Когда мы всплыли на следующее утро, мы были поражены тем, что наше последнее ночное уклонение от бомбардировки глубинными бомбами было совершено ближе от центра опасности, чем мы предполагали. Большие куски защитной металлической обшивки вокруг боевой рубки были вырваны. Взрывы также оторвали несколько деревянных полос настила верхней палубы. Увидев собственными глазами понесенный ущерб, мы лишь утвердились в нашем решении пробираться на базу на цыпочках.

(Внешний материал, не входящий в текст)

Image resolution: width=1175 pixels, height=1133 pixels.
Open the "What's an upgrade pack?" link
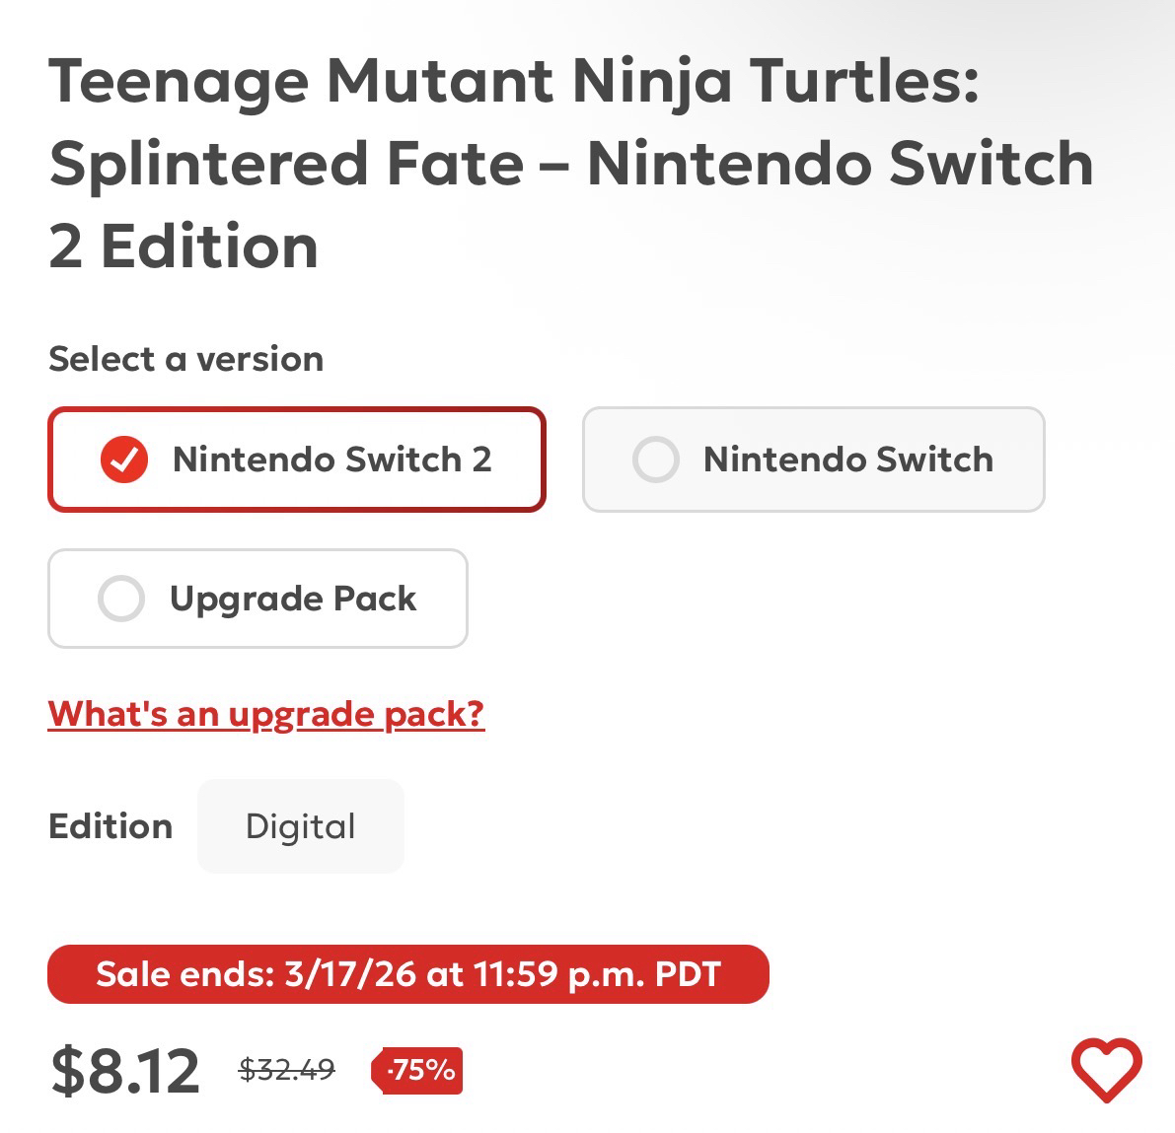[x=266, y=713]
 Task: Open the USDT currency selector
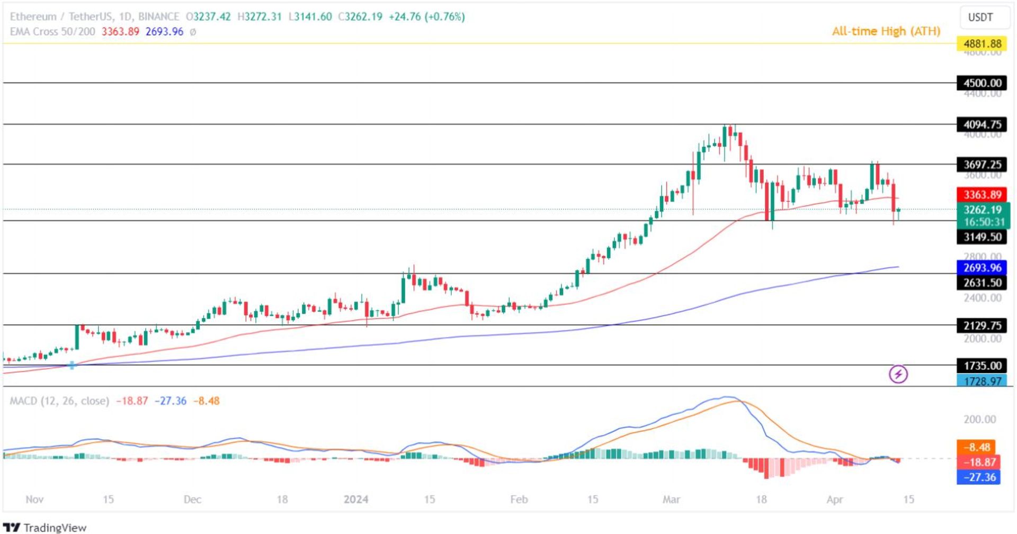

После этого близкого столкновения мы играли весьма осторожно. Когда у нас за кормой оставалась фосфоресцирующая кильватерная струя, Майер приказывал осуществлять погружение. Продвижение к базе становилось медленнее, но безопаснее. Экипаж буквально ходил по палубам на цыпочках, чтобы сделать шум как можно меньше.
В этот напряженный период моих друзей особенно раздражало мое самостоятельное изучение английского языка. Чтение вслух не одобрялось вообще, поскольку они опасались быть обнаруженными врагом из-за того, что кто-то говорит по-английски. В результате я отрабатывал свое произношение, в тишине говоря про себя.
Утром 7 ноября мы отмечали печальный юбилей: прошел ровно год с тех пор, как мы потопили последний вражеский пароход. Этот пароход был первым и единственным, который мы потопили под командованием Чеха. Мы молились о том, чтобы проклятие, которое нависало над нашими головами, закончилось теперь, когда Чех удовлетворил свое желание вечного мира.
Я никогда не был особо суеверным человеком, но всякий раз, проходя мимо каюты Чеха, чувствовал, как у меня бегут мурашки по коже. Мы всегда держали сдвижную занавеску в эту каюту закрытой, и никто не осмелился войти в нее со дня его самоубийства. Даже обер-лейтенант Майер чувствовал себя более комфортно, оставаясь на своей прежней офицерской койке. Вид этой закрытой сдвижной занавески всегда напоминал мне о том, как Чех постоянно скрывался в этой каюте наедине с терзающими его думами. Было похоже на то, что его дух по-прежнему часто посещает его маленькую каюту. У меня было предчувствие, что этот дух сразу же покинет ее, как только мы получим нового командира, но память о бедном, незадачливом Чехе останется со мной навсегда.
Позднее этим утром мы достигли внешних подходов к гавани Лорьяна. Согласно приказам командования 2-й подводной флотилии, мы должны были подняться в надводное положение. Мы привыкли так ходить только ночью, и нам странно было видеть большие валы белой пены, которые мы разрезали носом нашей подлодки средь бела дня.
Мы уже приближались ко входу в гавань, когда, около полудня, получили радиограмму из штаба, предписывающую следовать в квадрат акватории 5530 и срочно оказать помощь подводной лодке U-123 под командованием фон Штётера. Одновременно с радиограммой мы заметили четыре больших самолета, идущие на малой высоте и почти на восток. Через пару секунд наш расчет зенитных орудий занял свои места и приготовился открыть огонь. Промедлив пару секунд, один из этих самолетов выпустил опознавательную ракету: это были германские Ю-88, идущие на помощь U-123. Чуть позже мы заметили две наши подводные лодки, идущие на полной скорости, тоже спешащие на помощь U-123.